Trump Tariffs a No-Go With Interest Rate Cuts

In the shadow Trump tariffs, an interest rate cutting regime does not seem likely

This man wants his Tariff cake and he wants to eat it too.

The implication of the Trump tariffs is rising prices. One of the functions of interest on bonds and money lent is to check the rising prices that are the economic effect of inflation.

“Interest Rates should be lowered, something which would go hand in hand with upcoming Tariffs!!! Lets Rock and Roll, America!!!” the president said in a morning post on Truth Social.

Do people still say “let’s rock and roll”?

This comes after Jerome Powell stated thusly…

In an appearance Wednesday before the House Financial Services Committee, Powell again wouldn’t respond directly to Trump’s desire for lower rates, but said “people can be confident that we’ll continue to keep our heads down, do our work, make our decisions based on what’s happening in the economy.”

Asked if “statements by elected officials are not among the things that cause you to act one way or the other,” Powell responded, “That’s correct.”

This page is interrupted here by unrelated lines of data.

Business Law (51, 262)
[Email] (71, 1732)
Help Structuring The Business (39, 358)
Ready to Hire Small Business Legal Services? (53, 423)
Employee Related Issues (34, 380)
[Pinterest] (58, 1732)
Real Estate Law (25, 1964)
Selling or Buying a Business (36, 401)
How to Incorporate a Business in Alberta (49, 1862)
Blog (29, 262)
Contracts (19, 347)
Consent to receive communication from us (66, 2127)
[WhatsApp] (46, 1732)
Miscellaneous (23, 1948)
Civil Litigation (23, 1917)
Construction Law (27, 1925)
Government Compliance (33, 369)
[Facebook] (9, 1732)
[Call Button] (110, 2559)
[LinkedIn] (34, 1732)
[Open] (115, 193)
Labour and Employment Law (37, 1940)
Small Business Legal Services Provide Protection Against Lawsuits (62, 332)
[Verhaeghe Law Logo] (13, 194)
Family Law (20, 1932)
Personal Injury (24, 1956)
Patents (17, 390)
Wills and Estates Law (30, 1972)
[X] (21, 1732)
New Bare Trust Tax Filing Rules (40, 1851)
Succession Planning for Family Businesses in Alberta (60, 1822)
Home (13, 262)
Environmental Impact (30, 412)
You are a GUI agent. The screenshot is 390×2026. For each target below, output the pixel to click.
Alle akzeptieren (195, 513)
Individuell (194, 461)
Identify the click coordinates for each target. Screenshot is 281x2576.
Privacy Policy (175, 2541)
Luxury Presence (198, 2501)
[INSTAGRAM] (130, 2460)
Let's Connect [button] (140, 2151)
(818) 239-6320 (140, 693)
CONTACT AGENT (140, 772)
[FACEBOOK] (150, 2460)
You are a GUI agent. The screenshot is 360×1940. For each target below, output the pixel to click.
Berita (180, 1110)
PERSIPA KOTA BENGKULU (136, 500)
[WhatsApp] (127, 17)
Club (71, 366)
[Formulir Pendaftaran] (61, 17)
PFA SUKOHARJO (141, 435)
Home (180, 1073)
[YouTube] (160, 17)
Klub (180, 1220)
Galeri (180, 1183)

So we are setting up for Trump 2 vs. Powell, after a 4 year break from Trump 1 vs. Powell. You can click the image for the article.

I don’t even want to know how they plan to jimmy the 10yr Treasury yield. At the very least, I would think they need the Fed as its co-operator in such a manipulation. That’s how it usually works, Fed and Treasury working together, Powell-Yellen style (in my tin foil hat’s opinion, of course).

Currently we have a tamer Trump. He appears to be learning that the Fed and the massive banking interests behind it do not cower before a subordinate like the peoples’ president of the United States (again, the tin foil hat has its say).

Trump’s post also reflects a shifting narrative from the White House when it comes to monetary policy.

Shortly after taking office, Trump demanded that interest rates be lowered “immediately,” though he has no direct authority over the Fed. Days later, he said the central bank made the correct decision in holding rates steady at its late January meeting.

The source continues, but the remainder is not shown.